**Task list:**
(A) List every place that the report on the 26/11 Mumbai attacks names as a site of the November 26, 2008 shooting spree.
(B) Copy the passage of the report on the 26/11 Mumbai attacks word for word, starting at "He was convicted" and ending at "organisation Lashkar-e-Taiba (LeT).".

Mumbai, Nov 20: Three years after the Mumbai terror attacks, city police are still awaiting access to 26/11 conspirator David Headley and his alleged accomplice Tahawwur Rana, as there is no response from a US court yet to the letters rogatory (LR) that enables cops to question the duo.
In October, a metropolitan magistrate's court here had issued LR to a US court requesting the latter to enable Mumbai police to question Headley and Rana in the 26/11 terror attack case, over a year after the National Investigation Agency (NIA) was granted access to the two.
LR is a formal request by a court in one country to another in a foreign land, seeking judicial assistance.
“We had sent the LR to the Chicago court (that tried Headley). But, as of now, there is no response from there,” Joint police commissioner (Crime) Himanshu Roy told PTI.
“We want to question Headley and Rana, which will help us to establish their local links in Mumbai,” he said.
A four-member team of NIA officials, led by Loknath Bahera, had questioned Headley face-to-face, for a week in June last year to elicit information about his role in the Mumbai attacks, the wider conspiracy and all those involved in the carnage.
However, to protect the confidentiality of the investigations being carried by both India and the United States, the two countries did not to disclose the contents of the interviews.
Headley had, on March 18 last year, pleaded guilty to conspiring in the 26/11 Mumbai attacks in November 2008, as well as later planning to attack a Danish newspaper, but struck a plea-bargain deal with the US authorities that saved him from death penalty and extradition to India.
In the Chicago court, Headley has pleaded guilty to 12 terrorism charges, including his involvement in the 26/11 terror attacks in Mumbai.
However, Rana, a Canadian national of Pakistani origin, was acquitted by the court of conspiracy to provide material support to the terror attacks in Mumbai.
He was convicted on one count of conspiracy to provide material support to the terrorism plot in Denmark and one count of providing material support to a designated foreign terrorist organisation Lashkar-e-Taiba (LeT).
A team of NIA is likely to visit the United States soon to question Rana about the help he reportedly extended to Headley, an LeT operative, to disguise as immigrant consultant during his visits to India.
On November 26, 2008, Mohammed Ajmal Amir Kasab, the lone surviving Pakistani gunman of 26/11 attacks, and nine others had landed here by sea and gone on a shooting spree at various places including the Taj Mahal Hotel, Nariman House, Oberoi Hotel and CST railway station, killing 166 people.
Headley had conducted recce of all these places during his visits to India since 2006.

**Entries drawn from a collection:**

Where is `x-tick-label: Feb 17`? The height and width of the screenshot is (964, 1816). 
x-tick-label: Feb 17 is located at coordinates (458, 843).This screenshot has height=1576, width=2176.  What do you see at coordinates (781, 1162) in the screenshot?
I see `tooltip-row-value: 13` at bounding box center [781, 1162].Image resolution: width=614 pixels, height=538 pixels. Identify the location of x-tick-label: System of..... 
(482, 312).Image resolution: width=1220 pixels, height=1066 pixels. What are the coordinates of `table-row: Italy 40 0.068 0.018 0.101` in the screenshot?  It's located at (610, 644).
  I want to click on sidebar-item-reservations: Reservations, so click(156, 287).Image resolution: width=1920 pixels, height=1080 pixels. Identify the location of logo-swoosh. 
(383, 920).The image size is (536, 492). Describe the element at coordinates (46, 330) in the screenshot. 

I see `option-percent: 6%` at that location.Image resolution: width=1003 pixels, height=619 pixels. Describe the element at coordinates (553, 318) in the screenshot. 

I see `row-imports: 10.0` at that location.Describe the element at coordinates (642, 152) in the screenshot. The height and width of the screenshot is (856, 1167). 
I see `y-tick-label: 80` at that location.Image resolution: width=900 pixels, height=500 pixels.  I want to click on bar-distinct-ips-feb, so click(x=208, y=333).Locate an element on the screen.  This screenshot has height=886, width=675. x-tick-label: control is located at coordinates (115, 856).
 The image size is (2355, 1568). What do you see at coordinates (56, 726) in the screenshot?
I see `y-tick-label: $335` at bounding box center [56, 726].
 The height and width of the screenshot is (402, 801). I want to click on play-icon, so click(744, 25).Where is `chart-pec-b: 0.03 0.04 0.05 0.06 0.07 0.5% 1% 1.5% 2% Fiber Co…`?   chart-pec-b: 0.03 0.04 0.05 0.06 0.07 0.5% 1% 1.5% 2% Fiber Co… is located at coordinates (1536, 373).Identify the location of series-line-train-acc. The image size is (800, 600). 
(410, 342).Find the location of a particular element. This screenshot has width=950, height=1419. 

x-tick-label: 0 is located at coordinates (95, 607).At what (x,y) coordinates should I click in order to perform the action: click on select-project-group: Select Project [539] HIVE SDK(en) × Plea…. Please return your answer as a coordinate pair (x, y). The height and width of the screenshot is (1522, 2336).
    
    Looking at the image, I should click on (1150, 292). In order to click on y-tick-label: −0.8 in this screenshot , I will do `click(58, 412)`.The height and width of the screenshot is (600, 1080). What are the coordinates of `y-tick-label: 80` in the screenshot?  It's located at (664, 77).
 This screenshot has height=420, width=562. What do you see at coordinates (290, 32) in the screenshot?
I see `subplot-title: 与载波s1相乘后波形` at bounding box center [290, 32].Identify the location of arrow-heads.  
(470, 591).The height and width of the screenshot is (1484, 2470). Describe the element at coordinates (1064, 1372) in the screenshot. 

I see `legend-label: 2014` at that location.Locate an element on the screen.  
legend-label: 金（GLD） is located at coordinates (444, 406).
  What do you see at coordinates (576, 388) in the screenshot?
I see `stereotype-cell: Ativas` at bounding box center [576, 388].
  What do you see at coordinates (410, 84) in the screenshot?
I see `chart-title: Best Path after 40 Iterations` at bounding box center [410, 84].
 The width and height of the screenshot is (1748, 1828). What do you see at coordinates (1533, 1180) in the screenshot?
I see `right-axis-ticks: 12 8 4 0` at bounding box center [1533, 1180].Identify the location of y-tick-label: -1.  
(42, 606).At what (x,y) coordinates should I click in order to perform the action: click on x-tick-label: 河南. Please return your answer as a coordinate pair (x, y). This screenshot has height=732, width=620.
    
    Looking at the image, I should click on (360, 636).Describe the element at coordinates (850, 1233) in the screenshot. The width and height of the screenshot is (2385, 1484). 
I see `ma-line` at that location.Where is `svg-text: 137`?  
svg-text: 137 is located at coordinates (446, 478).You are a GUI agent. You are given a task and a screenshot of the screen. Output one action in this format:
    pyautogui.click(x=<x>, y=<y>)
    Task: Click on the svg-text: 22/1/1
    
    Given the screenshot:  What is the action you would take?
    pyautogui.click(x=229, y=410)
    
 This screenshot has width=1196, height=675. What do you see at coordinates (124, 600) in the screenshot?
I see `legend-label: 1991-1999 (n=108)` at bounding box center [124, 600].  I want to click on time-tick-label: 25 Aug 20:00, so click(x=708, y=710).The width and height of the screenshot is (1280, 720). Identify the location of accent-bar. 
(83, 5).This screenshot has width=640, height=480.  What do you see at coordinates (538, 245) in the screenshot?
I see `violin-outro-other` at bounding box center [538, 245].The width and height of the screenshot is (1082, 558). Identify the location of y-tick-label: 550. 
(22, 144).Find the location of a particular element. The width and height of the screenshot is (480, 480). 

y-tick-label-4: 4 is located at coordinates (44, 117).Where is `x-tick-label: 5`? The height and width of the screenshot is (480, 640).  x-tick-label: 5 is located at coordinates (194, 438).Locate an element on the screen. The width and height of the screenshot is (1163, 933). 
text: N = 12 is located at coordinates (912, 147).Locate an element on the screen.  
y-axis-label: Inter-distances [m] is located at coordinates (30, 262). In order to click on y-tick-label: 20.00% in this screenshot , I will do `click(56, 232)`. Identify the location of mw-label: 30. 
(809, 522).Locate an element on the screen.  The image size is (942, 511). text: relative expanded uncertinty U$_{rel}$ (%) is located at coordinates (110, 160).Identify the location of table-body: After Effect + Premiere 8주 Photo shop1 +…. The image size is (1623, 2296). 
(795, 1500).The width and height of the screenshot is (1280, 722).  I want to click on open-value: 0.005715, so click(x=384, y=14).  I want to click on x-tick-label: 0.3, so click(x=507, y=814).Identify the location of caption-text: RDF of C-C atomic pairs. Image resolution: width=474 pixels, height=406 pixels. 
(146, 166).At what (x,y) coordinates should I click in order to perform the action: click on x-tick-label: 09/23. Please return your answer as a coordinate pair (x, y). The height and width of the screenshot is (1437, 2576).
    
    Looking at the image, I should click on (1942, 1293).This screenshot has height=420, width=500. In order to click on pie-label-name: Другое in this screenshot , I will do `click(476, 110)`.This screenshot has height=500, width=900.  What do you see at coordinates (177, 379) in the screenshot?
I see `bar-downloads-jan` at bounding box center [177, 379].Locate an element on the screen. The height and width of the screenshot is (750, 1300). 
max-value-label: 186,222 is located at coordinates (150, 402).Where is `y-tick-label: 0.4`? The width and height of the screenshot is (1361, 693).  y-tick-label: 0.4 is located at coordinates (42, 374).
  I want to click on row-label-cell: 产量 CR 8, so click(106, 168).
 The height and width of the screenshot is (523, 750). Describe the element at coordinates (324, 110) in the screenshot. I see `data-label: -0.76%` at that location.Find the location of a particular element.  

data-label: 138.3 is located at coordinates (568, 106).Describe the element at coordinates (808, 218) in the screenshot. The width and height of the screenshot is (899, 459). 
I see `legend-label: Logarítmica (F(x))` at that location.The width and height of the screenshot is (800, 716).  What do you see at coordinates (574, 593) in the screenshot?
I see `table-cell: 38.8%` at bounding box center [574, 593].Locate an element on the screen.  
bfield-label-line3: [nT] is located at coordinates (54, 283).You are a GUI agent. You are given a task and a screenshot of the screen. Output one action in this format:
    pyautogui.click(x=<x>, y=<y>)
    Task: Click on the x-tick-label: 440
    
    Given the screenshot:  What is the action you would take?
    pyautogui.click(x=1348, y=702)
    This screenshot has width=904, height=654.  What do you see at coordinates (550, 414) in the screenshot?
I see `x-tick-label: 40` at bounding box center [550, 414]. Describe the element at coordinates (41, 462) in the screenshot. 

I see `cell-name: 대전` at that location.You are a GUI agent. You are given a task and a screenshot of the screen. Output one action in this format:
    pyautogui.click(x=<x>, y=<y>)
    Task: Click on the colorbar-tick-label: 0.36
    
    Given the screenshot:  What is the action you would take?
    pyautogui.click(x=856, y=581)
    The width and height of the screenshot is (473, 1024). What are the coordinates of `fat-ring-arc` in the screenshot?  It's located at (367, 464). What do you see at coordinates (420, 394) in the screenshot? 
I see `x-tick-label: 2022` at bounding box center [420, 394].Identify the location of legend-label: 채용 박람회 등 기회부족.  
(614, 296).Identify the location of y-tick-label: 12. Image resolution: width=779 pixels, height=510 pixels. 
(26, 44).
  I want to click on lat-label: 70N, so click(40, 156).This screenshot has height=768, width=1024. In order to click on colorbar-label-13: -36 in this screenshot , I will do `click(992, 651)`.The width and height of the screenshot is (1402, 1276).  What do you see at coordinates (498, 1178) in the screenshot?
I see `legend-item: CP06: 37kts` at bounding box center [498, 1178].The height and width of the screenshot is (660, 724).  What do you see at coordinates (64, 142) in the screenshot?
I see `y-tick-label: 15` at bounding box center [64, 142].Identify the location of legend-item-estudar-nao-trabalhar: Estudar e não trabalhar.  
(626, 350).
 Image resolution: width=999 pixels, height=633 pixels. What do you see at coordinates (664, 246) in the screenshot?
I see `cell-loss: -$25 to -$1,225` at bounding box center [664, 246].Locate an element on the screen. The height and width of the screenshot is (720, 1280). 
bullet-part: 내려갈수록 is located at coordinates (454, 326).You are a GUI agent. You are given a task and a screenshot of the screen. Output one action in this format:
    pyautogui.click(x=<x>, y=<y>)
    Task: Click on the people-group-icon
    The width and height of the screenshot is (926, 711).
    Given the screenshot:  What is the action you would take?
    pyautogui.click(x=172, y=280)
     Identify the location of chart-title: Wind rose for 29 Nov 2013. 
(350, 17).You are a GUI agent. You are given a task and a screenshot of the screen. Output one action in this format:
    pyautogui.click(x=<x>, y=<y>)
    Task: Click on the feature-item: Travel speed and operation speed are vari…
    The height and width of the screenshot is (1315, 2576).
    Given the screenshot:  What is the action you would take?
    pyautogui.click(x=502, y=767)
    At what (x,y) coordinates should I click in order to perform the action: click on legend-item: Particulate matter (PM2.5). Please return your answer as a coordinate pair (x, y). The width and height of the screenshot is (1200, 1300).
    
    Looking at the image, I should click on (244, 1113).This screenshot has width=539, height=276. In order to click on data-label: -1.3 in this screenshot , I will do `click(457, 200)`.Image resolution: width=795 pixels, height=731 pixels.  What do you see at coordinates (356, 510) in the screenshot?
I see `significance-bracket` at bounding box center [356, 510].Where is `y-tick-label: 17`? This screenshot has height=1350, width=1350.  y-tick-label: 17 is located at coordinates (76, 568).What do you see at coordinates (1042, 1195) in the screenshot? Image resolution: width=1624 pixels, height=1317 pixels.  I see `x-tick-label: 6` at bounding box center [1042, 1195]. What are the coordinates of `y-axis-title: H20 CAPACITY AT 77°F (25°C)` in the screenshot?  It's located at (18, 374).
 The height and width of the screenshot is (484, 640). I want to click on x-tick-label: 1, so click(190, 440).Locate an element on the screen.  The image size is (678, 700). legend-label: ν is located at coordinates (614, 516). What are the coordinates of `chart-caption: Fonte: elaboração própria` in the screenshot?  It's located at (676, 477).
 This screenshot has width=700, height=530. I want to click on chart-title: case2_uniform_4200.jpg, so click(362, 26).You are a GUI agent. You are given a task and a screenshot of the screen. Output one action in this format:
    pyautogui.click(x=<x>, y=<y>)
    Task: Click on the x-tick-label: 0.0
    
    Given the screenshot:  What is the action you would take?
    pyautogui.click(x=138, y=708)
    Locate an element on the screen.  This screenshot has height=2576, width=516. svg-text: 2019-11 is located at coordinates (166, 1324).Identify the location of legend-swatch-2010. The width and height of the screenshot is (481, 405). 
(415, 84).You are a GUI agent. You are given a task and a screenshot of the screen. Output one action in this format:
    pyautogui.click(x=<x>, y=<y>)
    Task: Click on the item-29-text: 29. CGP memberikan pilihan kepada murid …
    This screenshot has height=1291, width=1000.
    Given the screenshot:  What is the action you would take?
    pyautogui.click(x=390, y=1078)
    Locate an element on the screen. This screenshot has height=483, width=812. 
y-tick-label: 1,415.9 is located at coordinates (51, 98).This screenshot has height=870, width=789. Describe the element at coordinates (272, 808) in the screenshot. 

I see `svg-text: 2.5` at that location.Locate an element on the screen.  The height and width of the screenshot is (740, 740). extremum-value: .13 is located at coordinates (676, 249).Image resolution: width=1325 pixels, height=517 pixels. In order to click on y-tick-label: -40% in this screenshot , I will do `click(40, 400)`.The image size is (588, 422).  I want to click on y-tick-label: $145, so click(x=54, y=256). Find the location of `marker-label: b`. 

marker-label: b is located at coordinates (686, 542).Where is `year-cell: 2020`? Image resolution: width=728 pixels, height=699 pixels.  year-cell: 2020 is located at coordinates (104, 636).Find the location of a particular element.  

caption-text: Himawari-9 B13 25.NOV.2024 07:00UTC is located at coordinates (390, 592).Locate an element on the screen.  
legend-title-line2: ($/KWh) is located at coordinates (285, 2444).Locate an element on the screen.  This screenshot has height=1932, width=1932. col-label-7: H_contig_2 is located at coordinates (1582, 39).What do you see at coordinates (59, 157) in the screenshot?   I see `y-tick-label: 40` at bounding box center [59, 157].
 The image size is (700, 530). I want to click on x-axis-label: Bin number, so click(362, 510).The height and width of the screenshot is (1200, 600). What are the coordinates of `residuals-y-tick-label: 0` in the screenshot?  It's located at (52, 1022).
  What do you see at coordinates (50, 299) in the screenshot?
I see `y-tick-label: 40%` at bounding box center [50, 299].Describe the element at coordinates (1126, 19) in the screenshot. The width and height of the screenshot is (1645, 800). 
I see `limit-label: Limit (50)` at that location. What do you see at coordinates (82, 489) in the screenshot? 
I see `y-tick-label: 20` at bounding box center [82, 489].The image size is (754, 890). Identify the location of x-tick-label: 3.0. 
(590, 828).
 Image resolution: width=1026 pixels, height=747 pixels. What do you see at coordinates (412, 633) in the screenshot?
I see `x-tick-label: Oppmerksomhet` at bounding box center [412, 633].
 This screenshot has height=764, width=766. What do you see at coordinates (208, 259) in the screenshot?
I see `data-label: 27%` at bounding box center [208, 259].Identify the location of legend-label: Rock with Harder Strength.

**Your responses:**
(A) Taj Mahal Hotel, Nariman House, Oberoi Hotel, CST railway station

(B)
He was convicted on one count of conspiracy to provide material support to the terrorism plot in Denmark and one count of providing material support to a designated foreign terrorist organisation Lashkar-e-Taiba (LeT).